Development of the professions in Iraq.
The subject of this thesis is the establishment and development
of a professional middle class in Iraq, during the period from the
foundation of the new state 1921 to the last revolution of 1968. In less
than fifty years this new stratum was instrumental in transforming the
character of the country from a traditional, religious, to a modernizing
The main focus of the study is on the process whereby members of
the professions used their key position to achieve and consolidate political
power, in other words to enter the governing elite. The rise of the
professions was heavily dependent on the introduction of a Western system
of secular education to underpin the process of social, economic and
political change inaugurated under the British mandate, and therefore
particular attention is paid here to the creation of various institutions
of higher education.
The indicator selected is cabinet membership, and an analysis is
provided of the changing pattern of representation of the various professions
in successive governments. The professions considered are, in order of
importance, lawyers, doctors, engineers, university teachers, secondary
school teachers, civil servants as well as military class respectively.

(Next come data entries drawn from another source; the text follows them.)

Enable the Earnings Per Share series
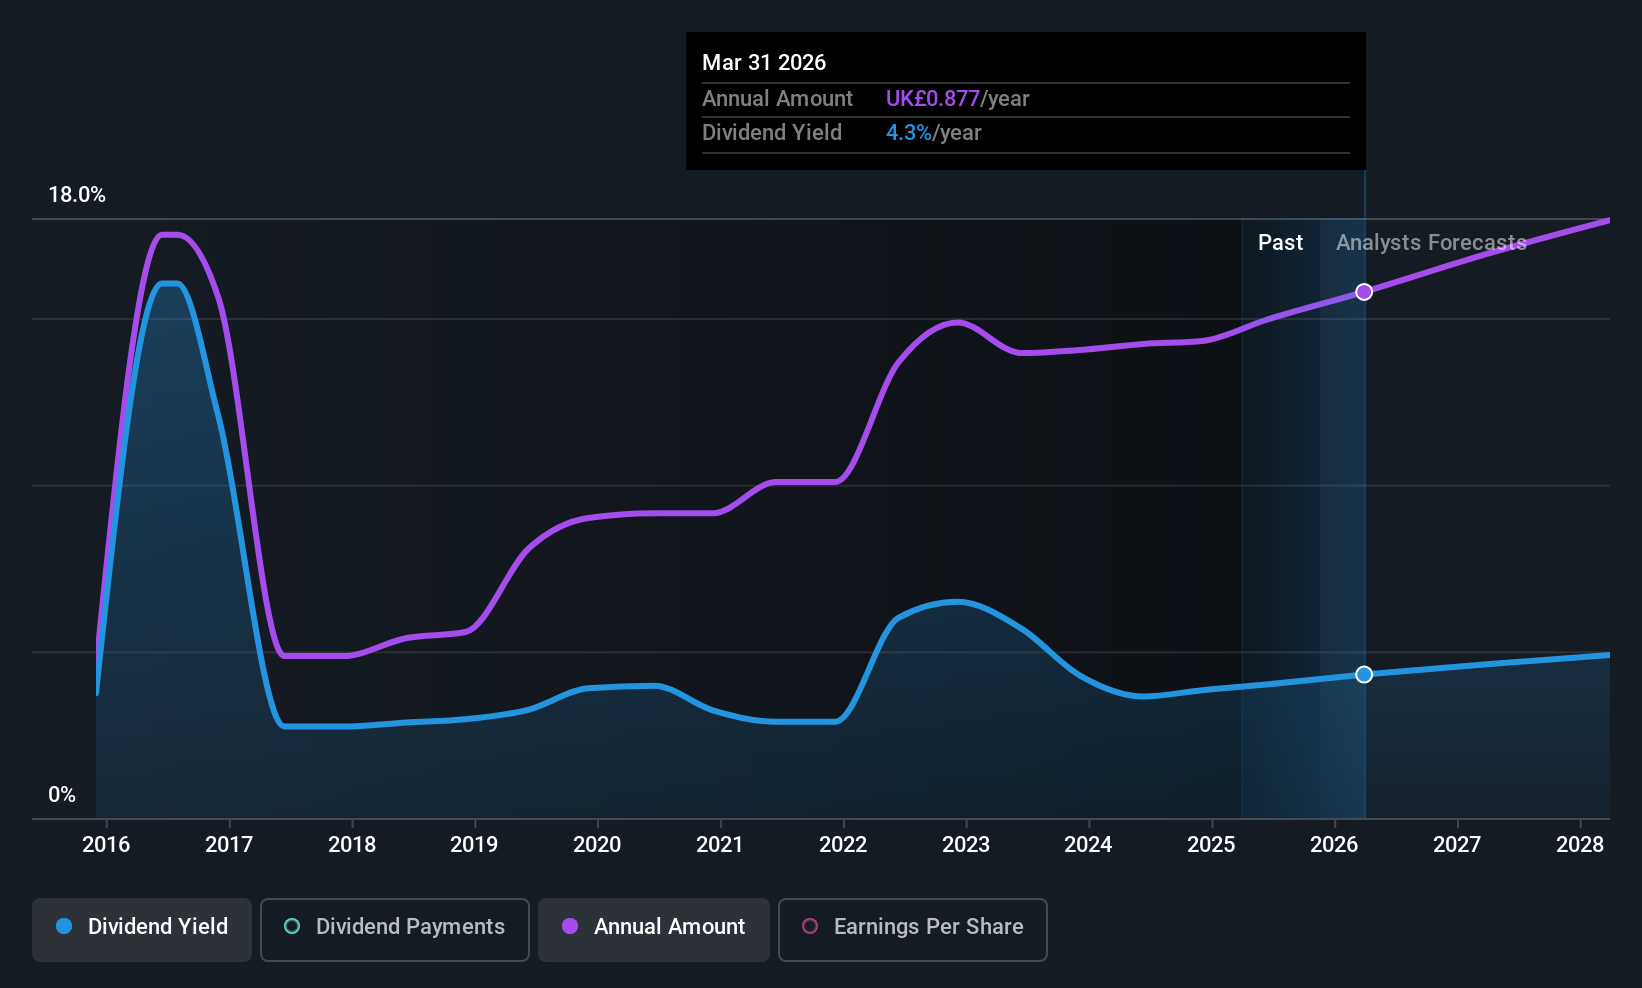Screen dimensions: 1642x988 [x=911, y=929]
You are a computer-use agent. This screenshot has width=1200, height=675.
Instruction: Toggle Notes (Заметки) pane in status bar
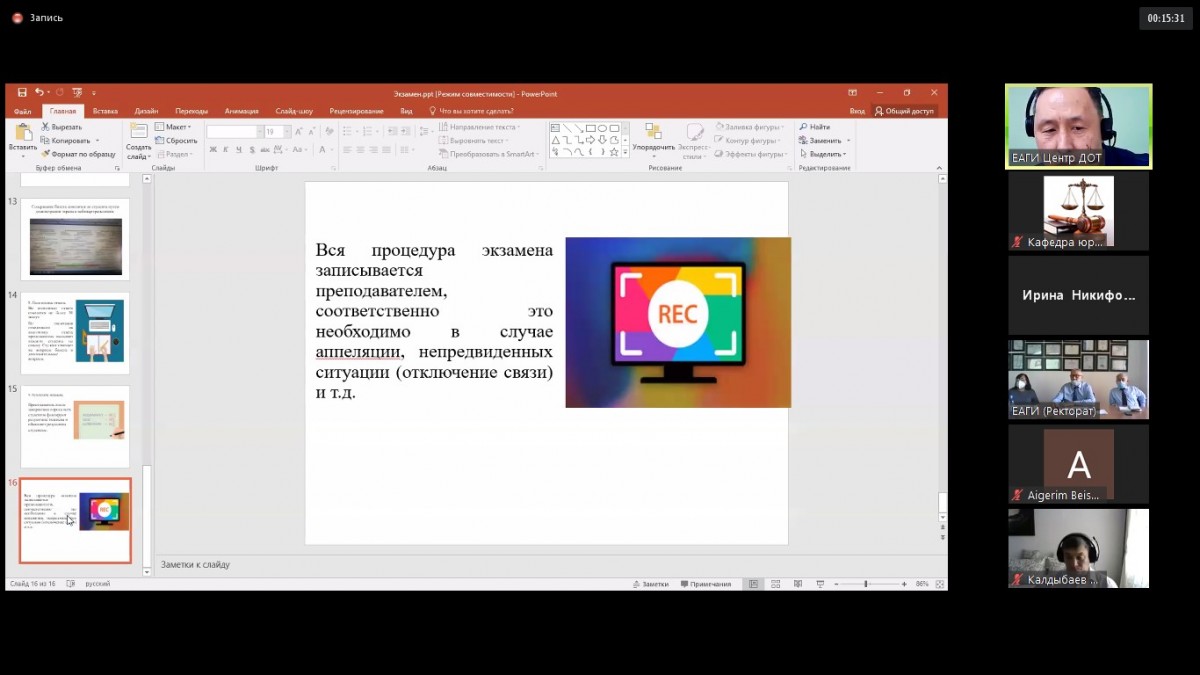650,584
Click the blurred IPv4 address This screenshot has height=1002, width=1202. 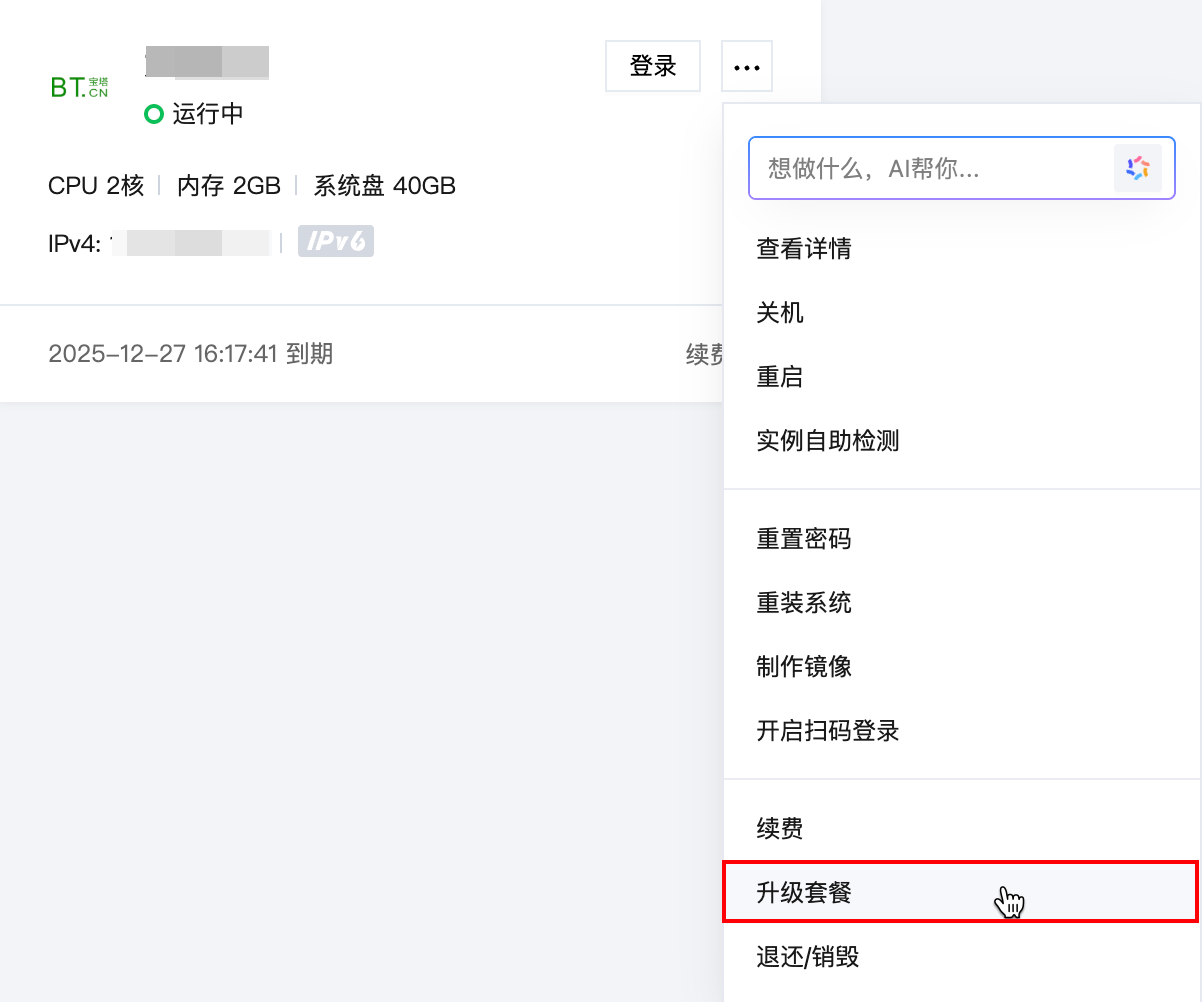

Each of these professions is examined in detail on the basis of a
standardized scheme to enable comparisons to be made as regards for example
entry requirements, training, political activities, professional ethics,
organization. The data have been drawn from official statistics and
records, from professional governmental sources, and from observation.
An attempt has also been made to relate fluctuations in numbers, of
different professional groups to changes in social economic and political
conditions in the country, and to consider the possible basis for more
national professional manpower planning in the future.